Recognition of Foreign Restructuring Proceedings in Hong Kong: Re USUM Investment Group Ltd. [2026] HKCFI 1320

Re USUM Investment Group Ltd. [2026] HKCFI 1320 is a Hong Kong landmark decision concerning the common-law recognition of Mainland China bankruptcy restructuring proceedings. In particular, this judgment confirms that administrators appointed by the Chongqing Court to exercise control over and deal with the Companies' (as defined below) assets situated in Hong Kong. It also provides authoritative guidance on the scope and limits of recognition in cross-border restructurings.

 

Background

USUM Investment Group Limited ("USUM") was part of a group of 13 Mainland-incorporated companies (the "Companies") that entered into court-supervised bankruptcy restructuring proceedings under the Enterprise Bankruptcy Law ("EBL") due to severe liquidity distress. The Chongqing Court handed down a series of rulings, which ordered the Companies to undergo substantive consolidated restructuring proceedings (the "Mainland Restructuring Proceedings") and appointed administrators pursuant to the EBL to take control of, investigate, and manage the Companies' assets and affairs etc.

While the administrators had successfully implemented the Mainland Restructuring Proceedings in the Mainland, they encountered resistance in Hong Kong when they attempted to exercise control over USUM's key Hong Kong asset. Former shareholders challenged the authority of the administrators and the Hong Kong Company Registry declined to register the change of directorships of USUM's Hong Kong subsidiary.

In light of these obstacles, the administrators applied to the Hong Kong Court for recognition of the Mainland Restructuring Proceedings and their appointment, supported by a formal letter of request issued by the Chongqing Court. This application raised some important issues: whether the Hong Kong Court may recognise foreign restructuring proceedings, and the extent as to which the Hong Kong Court may assist the foreign administrators.

 

Rulings
1. Distinction Between Recognition and Assistance

The Court applied Singularis Holdings Ltd v PricewaterhouseCoopers [2015] AC 1675 as the controlling framework governing common-law cross-border insolvency. The Court distinguished between recognition and assistance. Recognition involves acknowledgment of a foreign administrator’s status and powers in Hong Kong, whereas assistance concerns the grant of further or specific powers by the Hong Kong Court, such as orders for third-party disclosure, which might not be enjoyed by the administrator simply based on the appointing orders to support the performance of the administrator’s functions.

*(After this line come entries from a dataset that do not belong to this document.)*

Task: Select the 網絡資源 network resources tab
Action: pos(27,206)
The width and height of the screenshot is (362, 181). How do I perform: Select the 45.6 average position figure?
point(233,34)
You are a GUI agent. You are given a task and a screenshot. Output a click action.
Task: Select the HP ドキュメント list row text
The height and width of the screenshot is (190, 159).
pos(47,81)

Building on this distinction, the Court emphasised that the foreign administrators may act in Hong Kong by producing their appointing orders without first obtaining a recognition order.

 

2. Recognition of Foreign Restructuring Proceedings at Common Law

The Court also held that the Hong Kong Court has the power at common law to recognise foreign collective insolvency proceedings, which includes restructuring proceedings.

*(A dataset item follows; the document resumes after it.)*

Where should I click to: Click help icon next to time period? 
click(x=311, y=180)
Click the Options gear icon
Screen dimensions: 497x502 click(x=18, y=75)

In this regard, the Court held that the Mainland Restructuring Proceedings were collective insolvency proceedings in nature as they were court supervised and they applied to all creditors on a collective basis. The Court further confirmed that the recognition of foreign restructuring proceedings is not contrary to any public policy, especially when they are conducted in the jurisdiction of the company's place of incorporation or centre of main interests.

 

3. Limitation of Recognition: No Enforcement of Foreign Restructuring Proceedings

The Court drew a clear boundary between recognition and enforcement. It emphasised that recognising a foreign restructuring proceeding does not mean that the Hong Kong Court will give effect to the restructuring proceedings itself as a matter of Hong Kong law. The Court reaffirmed that it cannot sanction a restructuring proceeding as if it were a Hong Kong scheme of arrangement, which will normally involve compromise of debt and stay of legal proceedings. In particular, case law suggested that the Hong Kong Court would not give effect to a stay of proceedings merely as a consequence of recognition.

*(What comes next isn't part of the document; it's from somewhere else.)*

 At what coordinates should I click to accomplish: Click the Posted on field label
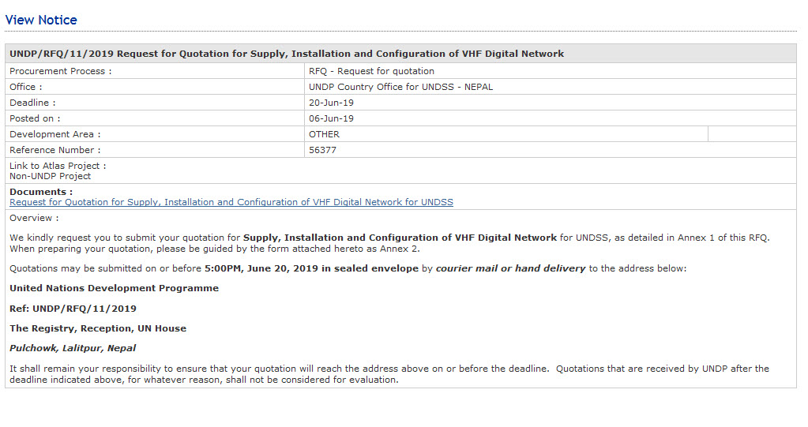35,118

The Court therefore granted recognition to the Mainland Restructuring Proceedings and the appointment of the administrators in this case; and confirmed that the administrators were entitled to exercise certain powers conferred on them under the EBL and the Chongqing Court’s appointment order in Hong Kong.

 

Key Takeaways

This judgment confirms that Hong Kong remains a supportive forum for cross-border restructuring. On the other hand, it gives a significant practical implication as to the circumstances in which a recognition application is required, and the extent of the Hong Kong Court's recognition.

Legal practitioners should carefully assess whether a recognition application is necessary. Recognition should generally be sought only where the authority of the foreign administrator is challenged, or where repeatedly proving authority to multiple parties would be inefficient.

Legal practitioners should also bear in mind that recognition does not create powers but merely confirms the powers that already exist under the foreign law of appointment. Applications that appear to invite the Hong Kong Court to empower or expand the authority of the foreign administrators are likely to attract closer scrutiny and resistance. Legal practitioners must therefore plan separately for how the commercial outcomes of a foreign restructuring will be implemented in Hong Kong.